I've been aware of how platinum is such a major (and expensive) factor in producing the fuel cell. The development described in the article could bring the "holy grail" of renewable energy down to earth.
Some fuel cell companies such as Ballard and Trulite will be very interested in UWM's discovery. As for the hydrogen, fuel sources such as methane. butane and other natural gases can provide the fuel for the fuel cell that can function in place of hydrogen with the same byproduct of water and heat.
. I've since sold my holdings in Ballard. Recently and well before reading this article I felt the need to buy holdings in Trulite. Now I might even add on to it.
Get this catalyst going. The fuel cell industry has been waiting for this discovery to get discovered for decades.
srmorb
The replacement of 60% of the cost of a fuel cell that cost 1200.00 an ounce. There is enough waste water around to apply the fuel cell world wide. One can see this energy source as a means to provide energy and clean water wherever it's needed. Natural gasses such as methane butane, ethane and propane can be produced from waste sources such as garbage.

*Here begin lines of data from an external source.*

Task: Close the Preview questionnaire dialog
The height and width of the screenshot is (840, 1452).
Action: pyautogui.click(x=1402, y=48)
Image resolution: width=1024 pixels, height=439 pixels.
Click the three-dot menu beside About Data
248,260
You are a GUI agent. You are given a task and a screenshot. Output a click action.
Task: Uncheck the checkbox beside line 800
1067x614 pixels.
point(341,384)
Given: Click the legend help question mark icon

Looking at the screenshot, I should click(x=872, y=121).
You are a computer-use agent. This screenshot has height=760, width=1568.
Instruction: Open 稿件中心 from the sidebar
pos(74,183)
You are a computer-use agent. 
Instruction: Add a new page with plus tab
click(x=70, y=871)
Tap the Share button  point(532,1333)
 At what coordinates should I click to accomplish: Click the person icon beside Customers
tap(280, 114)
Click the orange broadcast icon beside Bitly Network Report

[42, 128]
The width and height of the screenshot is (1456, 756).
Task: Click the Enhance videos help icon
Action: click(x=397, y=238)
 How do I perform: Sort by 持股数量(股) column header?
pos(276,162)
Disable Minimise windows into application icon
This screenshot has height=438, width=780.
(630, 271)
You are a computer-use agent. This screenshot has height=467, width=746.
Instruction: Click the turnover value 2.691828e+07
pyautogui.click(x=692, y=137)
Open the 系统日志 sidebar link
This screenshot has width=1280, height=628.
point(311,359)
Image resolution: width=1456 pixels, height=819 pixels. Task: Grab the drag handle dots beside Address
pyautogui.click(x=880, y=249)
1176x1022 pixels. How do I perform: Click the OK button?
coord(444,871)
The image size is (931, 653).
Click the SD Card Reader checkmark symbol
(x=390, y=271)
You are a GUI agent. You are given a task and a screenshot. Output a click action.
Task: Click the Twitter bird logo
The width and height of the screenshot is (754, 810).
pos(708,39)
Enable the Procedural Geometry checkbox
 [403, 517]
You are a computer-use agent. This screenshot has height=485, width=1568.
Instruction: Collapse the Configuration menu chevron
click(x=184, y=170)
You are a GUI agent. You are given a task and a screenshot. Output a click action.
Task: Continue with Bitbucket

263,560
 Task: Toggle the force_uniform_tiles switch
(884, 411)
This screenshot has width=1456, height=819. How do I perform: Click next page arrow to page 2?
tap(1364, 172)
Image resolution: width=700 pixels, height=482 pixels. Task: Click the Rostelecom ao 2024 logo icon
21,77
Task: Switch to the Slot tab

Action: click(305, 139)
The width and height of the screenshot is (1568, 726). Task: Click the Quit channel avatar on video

Remember Doc's DeLoren at the end of "Back To The Future"? Professor Chen and his team could bring the "Holy Grail" of renewable energy down to earth and without the need for roads.
StWils
Whining arguments that a given innovation can only fill in some modest, trivial,"X%" of a requirement, i.e., 5% of hydrogen grossly overlooks several elements. A) Estimates tend to be based upon factors relevant to Current Assumptions, not the changed future. B) All cities produce sewage, farms produce various agri wastes, etc. so cleanly processing wastes to produce some valuable output such as hydrogen, methane, ethane, pentane, heptane, propane, as well as potable water, are all inherently good outcomes. The exact outcome does not, well, exactly matter. Many solutions will fit into many settings. The exact mix only has to match exact local conditions. As the telegraph was invented & deployed some people bitterly complained that we have ponies & boys to carry messages. Several decades later the same tiny little minds complained, still bitterly, about this nonsense of using telegraph wires to talk over. I used to work for Xerox where today's tiny little minds could not understand the idea underpinning a "personal computer". Young Bill Gates & Steve Jobs did understand.
Stephen Morbley
Excellent Point StWils. The application of fuel cell technology can provide solutions to various pollution and global warming issues, and provide a profitable means for green energy development. This discovery for fuel cell technology could provide more solutions to a number of problems than Dr. Chen and his team may realize.